All the results of the mail sent by the user are here stored in a database. It can be further used in the upcoming phases so as to detect the spams with other two more techniques which support dynamic behavior. Here all the mails sent by user are stored from various users accessing the accounts. So the database stores each and every details of user mails sent from various IP Address generated. This is how the other two techniques as CT and PT supports the dynamic behavior.

Compare SPOT

As explained above SPOT comparison uses two techniques providing a choice to select one among them so as to transfer the control to another technique. This phase has the two more sub phases nothing but called as CT Detection and PT Detection techniques.

CT stands for Count Threshold and the features of this phase are explained above. This is the technique which executes the program based on database connectivity in order to detect the spams and uses a user defined threshold limit value.

PT stands for Percentage Threshold and the features of this phase are explained above. This is also the technique which executes the program based on database connectivity in order to detect the spams and uses two user defined threshold limit values.

AN OVERVIEW OF PROPOSED SYSTEM

In this paper, I focus on the detection of the compromised machines in a network that are used for sending spam messages, which are commonly referred to as spam zombies.The nature of sequentially observing outgoing messages gives rise to the sequential detection problem. In this paper, I will develop a spam zombie detection system, named SPOT, by monitoring outgoing messages. SPOT is designed based on a statistical method called Sequential Probability Ratio Test (SPRT), as a simple and powerful statistical method, SPRT has a number of desirable features. It minimizes the expected number of observations required to reach a decision among all the sequential and non-sequential statistical tests with no greater error rates. This means that the SPOT detection system can identify a compromised machine quickly.

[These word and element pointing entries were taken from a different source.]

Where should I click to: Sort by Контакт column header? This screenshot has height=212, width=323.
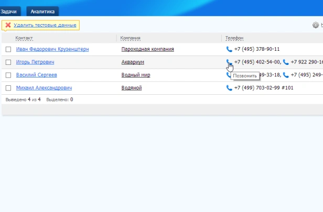coord(24,38)
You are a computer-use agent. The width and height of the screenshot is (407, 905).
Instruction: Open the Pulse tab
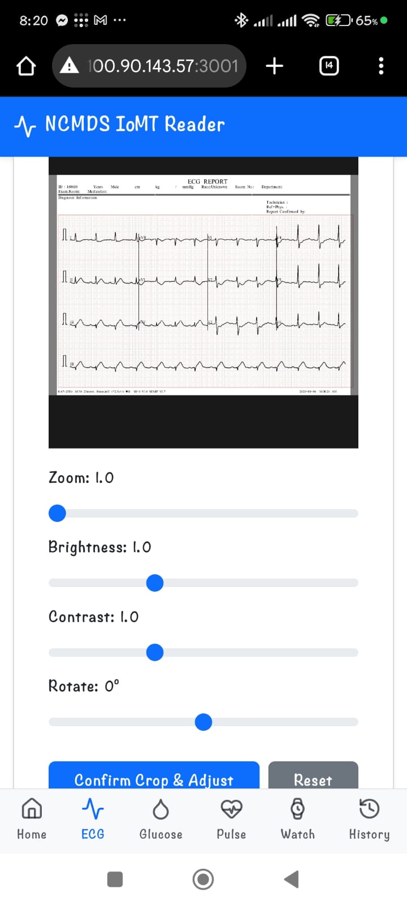(231, 819)
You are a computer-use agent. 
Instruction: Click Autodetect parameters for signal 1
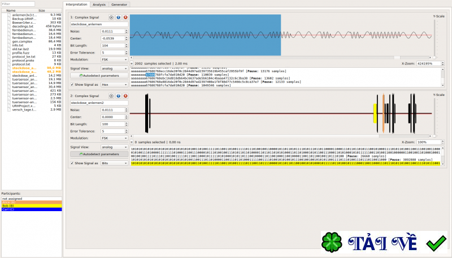(x=99, y=75)
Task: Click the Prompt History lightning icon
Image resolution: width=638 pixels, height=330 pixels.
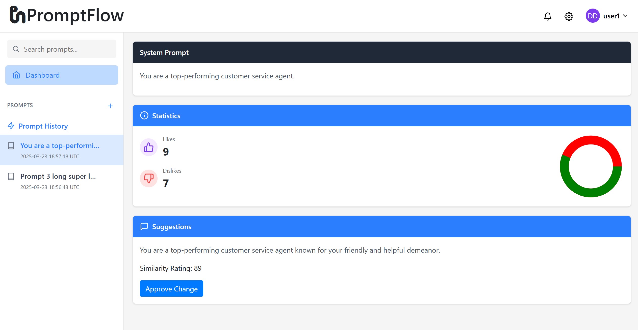Action: click(x=11, y=126)
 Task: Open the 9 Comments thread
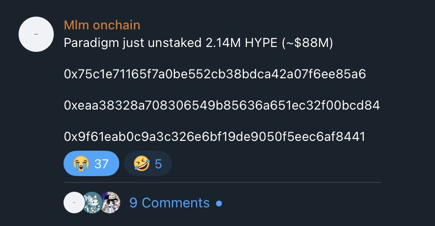[169, 203]
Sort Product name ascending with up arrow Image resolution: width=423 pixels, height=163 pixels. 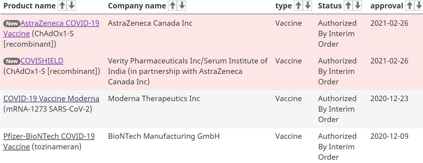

In proposed system to develop an effective spam zombie detection system named SPOT is used in monitoring outgoing messages of a network. SPOT is designed based on a statistical method called sequential probability ratio test (SPRT). SPOT can be used to test between two hypotheses whether the machine is compromised or not.

ADVANTAGES OF PROPOSED SYSTEM

SPOT is an effective and efficient system in automatically detecting compromised machines in a network. For example, among the 440 internal IP addresses observed in the e-mail trace, SPOT identifies 132 of them as being associated with compromised machines. Out of the 132 IP addresses identified by SPOT, 126 can be either independently confirmed (110) or are highly likely (16) to be compromised.

SPOT has surpassed the false positive and false negative error rates. It also minimizes the number of required observations to detect a spam zombie.

In this application SPOT was designed based on a simple and powerful statistical tool named Sequential Probability Ratio Test to detect the compromised machines that are involved in the spamming activities. SPOT has surpassed the false positive and false negative error rates. It also minimizes the number of required observations to detect a spam zombie.

CONCLUSION

In this paper, I developed an effective spam zombie detection system named SPOT by monitoring outgoing messages in a network. SPOT was designed based on a simple and powerful statistical tool named Sequential Probability Ratio Test to detect the compromised machines that are involved in the spamming activities. SPOT has surpassed both the false positive and false negative error rates. It also minimizes the number of required observations to detect a spam zombie. In addition, I also showed that SPOT outperforms two other detection algorithms based on the number and percentage of spam messages sent by an internal machine, respectively. The main usage of the application is sender can identify the sending mails as either spam or not and weather his system is compromised system or an uncompromised one and the user defined thresholds algorithms which are CT and PT can support the dynamic behavior to detect the spam mails associated with different address locations.